Het proces van in omvang toenemen, het verkrijgen van een adequate toevoer van zuurstof en energiesubstraten en het uitbreiden van intracellulaire organellen met een verhoogde snelheid van eiwitproductie, wordt celgroei genoemd. Het ligt ten grondslag aan de groei van een meercellig organisme en wordt gereguleerd door talrijke proliferatiefactoren. Op een gegeven moment, bij het bereiken van de maximale grootte, door een signaal van buitenaf of door toeval, zal de gegroeide cel zich opnieuw in tweeën delen, waardoor de grootte van het biologische weefsel en het organisme als geheel verder toeneemt.
Mesodermale differentiatie
Als een duidelijke demonstratie van de differentiatie van stamcellen en hun meer ontwikkelde "afstammelingen", moeten we de transformatie van de mesodermale kiemlaag van het menselijk lichaam beschouwen. Uit het mesoderm - een groep stamcellen met dezelfde structuur en zich ontwikkelend in aanwezigheid van differentiatiefactoren, ontstaan celpopulaties als nefrotome, somiet, splanchnotome, splanchnotomale mesenchym en paramesonephric kanaal.
Uit elk van deze populaties zullen tussenvormen van differentiatie ontstaan, waaruit later de cellen van een volwassen organisme zullen ontstaan. In het bijzonder ontwikkelen zich drie celgroepen uit de somiet: myotoom, dermatoom en sclerotoom. Myotoomcellen zullen leiden tot spiercellen, sclerotoom - kraakbeen en bot, en dermatoom - bindweefsel van de huid.
Het nefrotoom geeft aanleiding tot het epitheel van de nieren en de zaadleider, en het baarmoederepitheel zal differentiëren van het paramesonephric-kanaalbuizen en baarmoeder. Het fenotype van splanchnotome cellen zal worden voorbereid door differentiatiefactoren voor hun transformatie in mesothelium (pleura, pericardium en peritoneum), myocardium, bijnierschors. Het mesenchym van het splanchnotoom is het uitgangsmateriaal voor de ontwikkeling van celpopulaties van bloed, bind- en glad spierweefsel, bloedvaten en microgliacellen.
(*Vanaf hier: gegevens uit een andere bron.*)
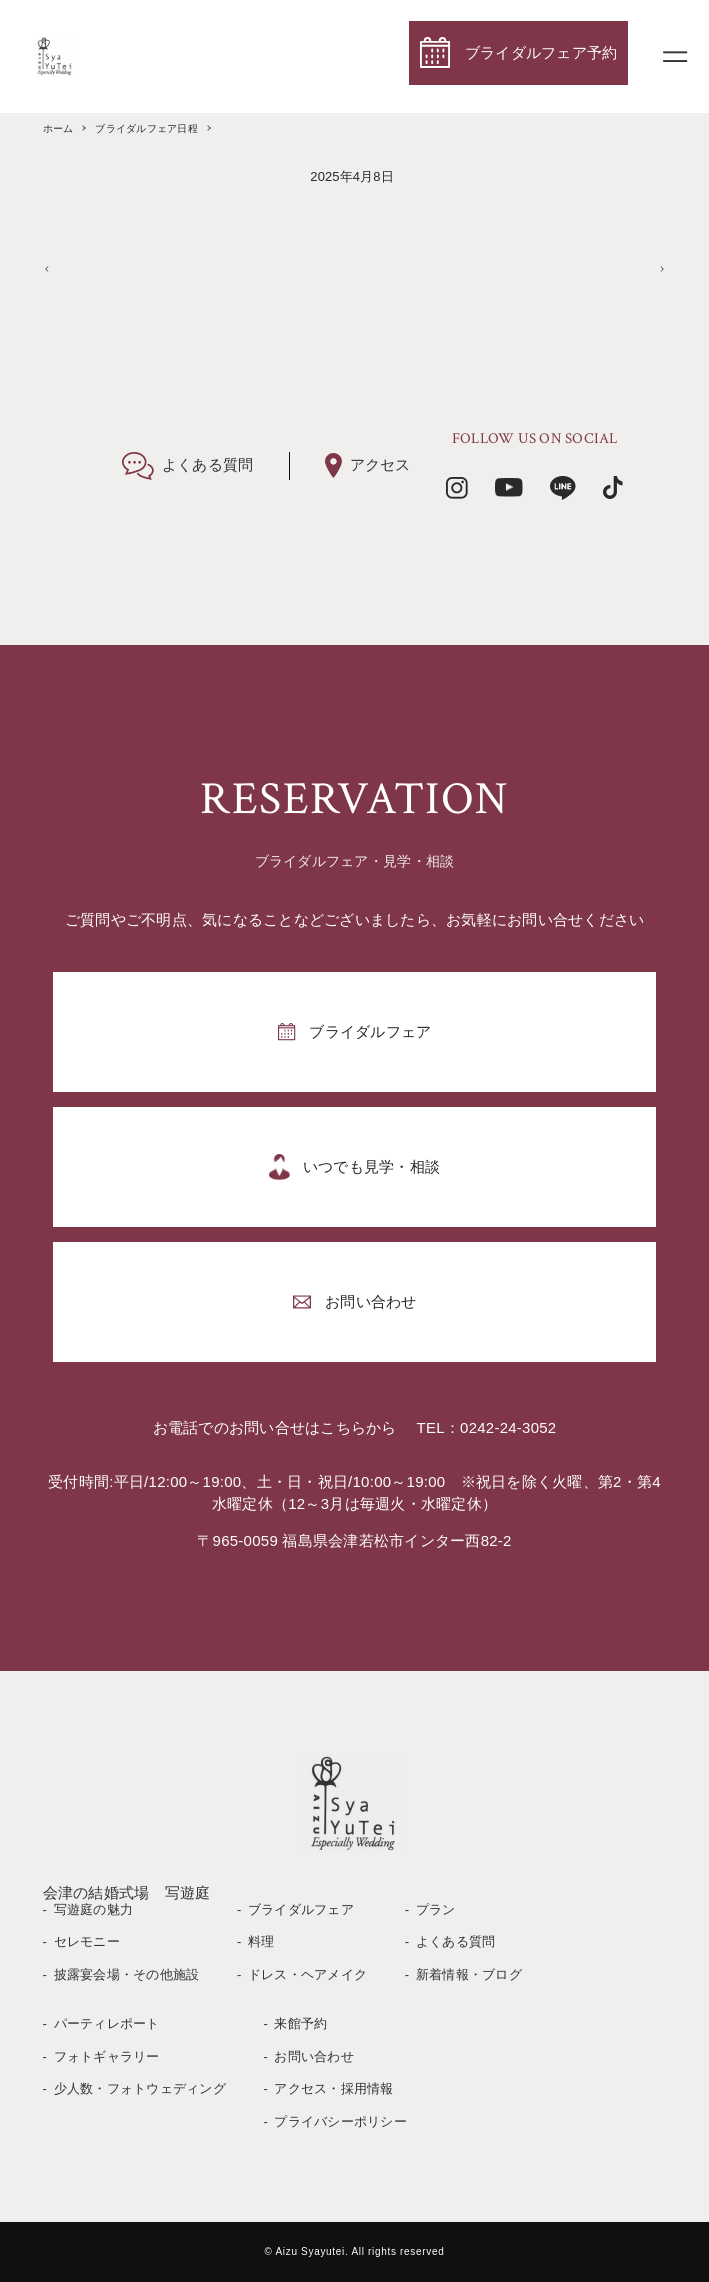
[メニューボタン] (675, 56)
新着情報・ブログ (469, 1974)
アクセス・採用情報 (333, 2088)
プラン (436, 1909)
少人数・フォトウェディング (140, 2088)
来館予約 (300, 2023)
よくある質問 (456, 1941)
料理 (261, 1941)
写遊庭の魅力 (94, 1909)
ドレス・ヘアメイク (307, 1974)
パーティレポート (107, 2023)
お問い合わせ (314, 2056)
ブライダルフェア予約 (541, 52)
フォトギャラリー (107, 2056)
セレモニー (87, 1941)
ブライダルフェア (301, 1909)
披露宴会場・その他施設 (127, 1974)
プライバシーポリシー (340, 2121)
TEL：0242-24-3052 (487, 1427)
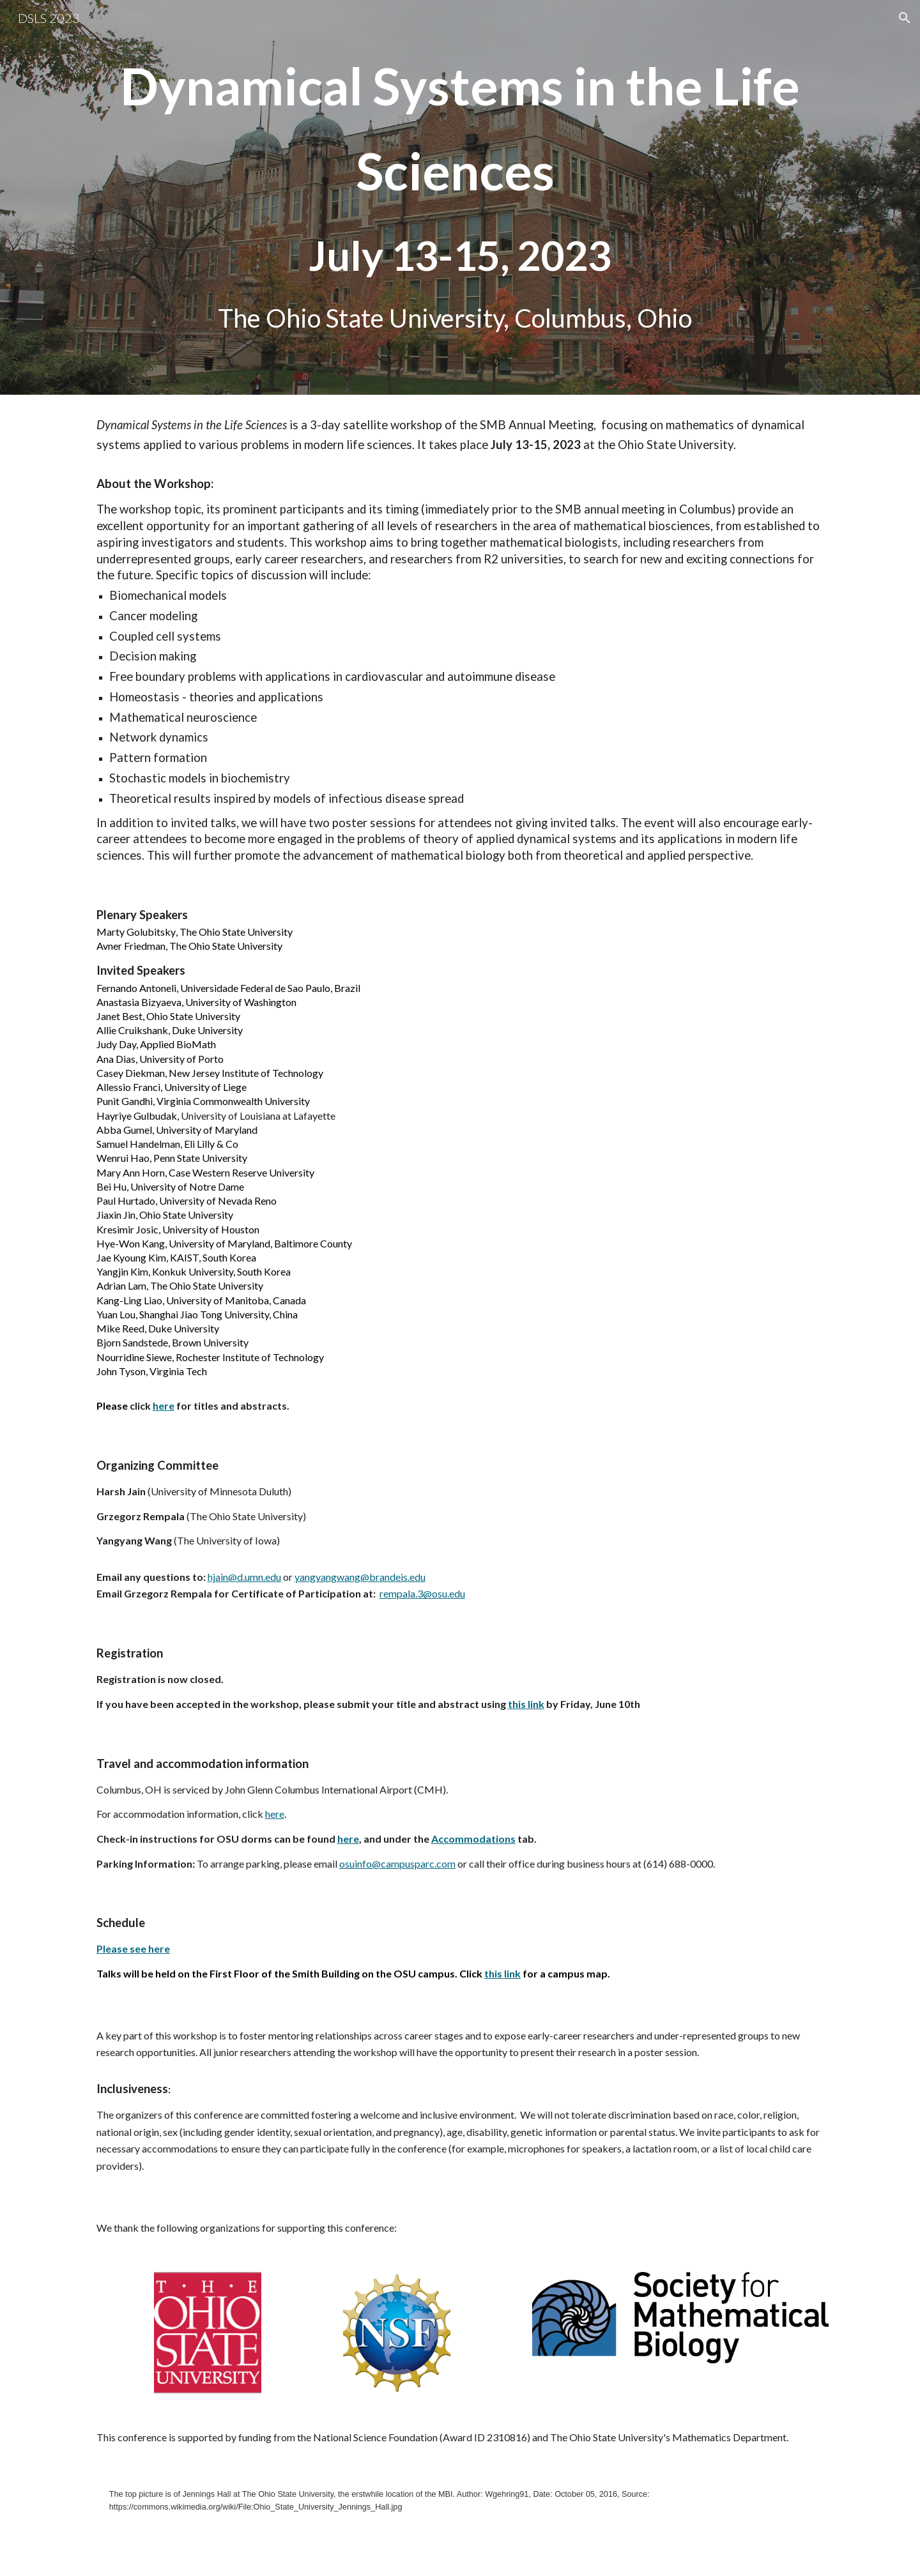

De groei van cellen in deze populaties, hun meervoudige deling en differentiatie is de basis voor het ondersteunen van de levensvatbaarheid van een meercellig organisme. Dit proces wordt ook histogenese genoemd - de ontwikkeling van weefsels uit cellulaire voorlopers als gevolg van hun differentiatie en transformatie van het fenotype in overeenstemming met de invloed van extracellulaire factoren die hun ontwikkeling reguleren.
Plantaardige celdifferentiatie
De functies van een plantencel zijn afhankelijk van hun locatie, evenals de aanwezigheid van groeimodulatoren en -onderdrukkers. Het embryo van een plant in de samenstelling van zaden heeft geen vegetatieve en kiemgebieden en daarom moet het deze na ontkieming ontwikkelen, wat nodig is voor reproductie en groei. En totdat de gunstige tijd komt voor zijn ontkieming, zal het slapend blijven.
Vanaf het moment dat het signaal voor groei wordt ontvangen, zullen de functies van plantencellen worden gerealiseerd, samen met een toename in grootte. De celpopulaties die in het embryo zijn vastgelegd, zullen een fase van differentiatie doormaken en transformeren in transportroutes, vegetatieve delen, kiemstructuren.